A wardrobe containing black and white photographs of a young woman and a young man is also among the animate objects. A spade unhooks itself from the wardrobe and begins cutting the turf in front of it. The phonograph eventually reaches the end of its record. It stops playing and raises the needle, allowing the record to roll back to its cover. Another record slips out of its cover and rolls over to the phonograph to be played. As the phonograph winds up, the chairs are shown to be turning more cards face up as they play. The spade is then seen beginning to dig the turf it has loosened, creating a small hole. The cards on the desk are stacked up and put away into one of the desk's drawers.
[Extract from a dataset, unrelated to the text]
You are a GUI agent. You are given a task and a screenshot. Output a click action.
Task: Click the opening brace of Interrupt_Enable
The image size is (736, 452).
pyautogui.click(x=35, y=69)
The suit sits up on its elbows and takes a prune from the bowl on its right. The fruit crosses through the right sleeve and across the inside of the shirt, before the seed passes out of the left sleeve and into the empty bowl on the suit's left side. The suit repeats this process until all of the prunes have been "eaten", then crosses its legs in the other direction.

The chess set is seen continuing to play itself, knocking pieces off the board as they pile up next to it. The desk's left drawer opens and a balloon climbs out, affixing itself to the handle. The drawer opens and closes repeatedly to inflate the balloon, during which the inside of the drawer shows a picture of a naked woman. When the balloon is fully inflated, a string climbs out of the drawer and ties the balloon closed, whereupon the balloon falls off. The chairs proceed to kick and pass the balloon back and forth. The balloon is also bounced between the opening and closing drawers of the desk. The wooden chair is then seen bouncing the balloon in its lap before passing it to one of the wicker chairs, who tosses the balloon into the hole that the spade is digging, which has since become deeper. Sensing the disturbance, the spade enters the hole as the phonograph stops playing. The spade investigates the balloon before tossing it out of the hole, where it lands on the phonograph's needle, puncturing it.

The phonograph casts the deflated balloon aside and allows the record to roll back to its cover. A third record rolls out of its cover and places itself on the phonograph, which winds up and proceeds to play. The suit crosses his legs in a different direction as itself and the lounge disappear down a path into the woods. As the sun begins setting, the chairs are seen marching to the top of a large hill of stones. The chairs then proceed to tumble to the bottom of the pile, the wicker chairs landing atop the wooden chair as they run off into the woods. The chess set continues playing itself until only the kings remain, which try to break the stalemate.

An old-fashioned camera and its tripod take themselves down from the wardrobe. After the tripod extends its legs, the camera takes a series of pictures of the suit, the chairs, the lounge, the desk, the phonograph, and the wardrobe in various combinations of "family photographs". These new family photographs end up replacing the old photographs of the man and woman, which are shown torn up on the ground. The spade finally finishes digging, having constructed a grave in front of the wardrobe. The phonograph stops playing for a final time, just before it is covered with autumn leaves. As all the trees in the forest are revealed to be bare, the chess set (still consisting of the kings in a drawn position), the wicker chairs, the suit, the lounge, the wooden chair, and the desk are similarly covered by autumn leaves. With all of the other objects buried, the spade turns to the wardrobe, which unlocks itself and opens its doors. A man in white long underwear, bound and gagged, falls out of the wardrobe and into the grave, whereupon the spade begins piling dirt on top of him.

==Reception==
CineMagazine rated the film 3 stars.